Two important applications of genome alignments are:

  • Find conserved non-coding sequence (CNS), these are shared regulatory elements that have important functions. See VISTA's enhancer database, and pay attention to how they use the genome alignments to extract candidates.
  • Find conserved synteny and genome rearrangements. Shared synteny (or disruption, called breakpoints) can be used as phylogenetic signals to sort out species relationship.

It is not trivial to build genome alignments accurately, and often require two core steps - generating anchors and chain anchors to form large unambiguous synteny blocks. For example, in BLASTZ/CHAIN/NET pipeline, BLASTZ generates anchors, CHAIN/NET groups them; in LAGAN/SUPERMAP pipeline, LAGAN generates anchors, SUPERMAP groups them.

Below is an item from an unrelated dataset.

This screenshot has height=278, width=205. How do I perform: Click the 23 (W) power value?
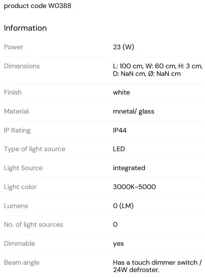(123, 47)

If you work with vertebrates, there is no need to repeat the exercise yourself. UCSC genome browser offer downloads for pre-built alignments, in MAF format.

There are also quite a few graphical tool, for example MAUVE (often used in prokaryotes). There is also a web-based system called CoGe - they have 10,000+ genomes updated weekly - so you can just pick two genomes and align using their SynMap pipeline, which also creates genomic dot plots for you. It takes some learning, but definitely worth it.

To your last point, why this is better than some local alignments. Well, they are the same animal, if you know which sequences to align. So think of genome alignments as BLAST (find similar sequences) + CLUSTALW (align). Most pipeline also has built-in rules to make sure you are more likely to find orthologous sequences.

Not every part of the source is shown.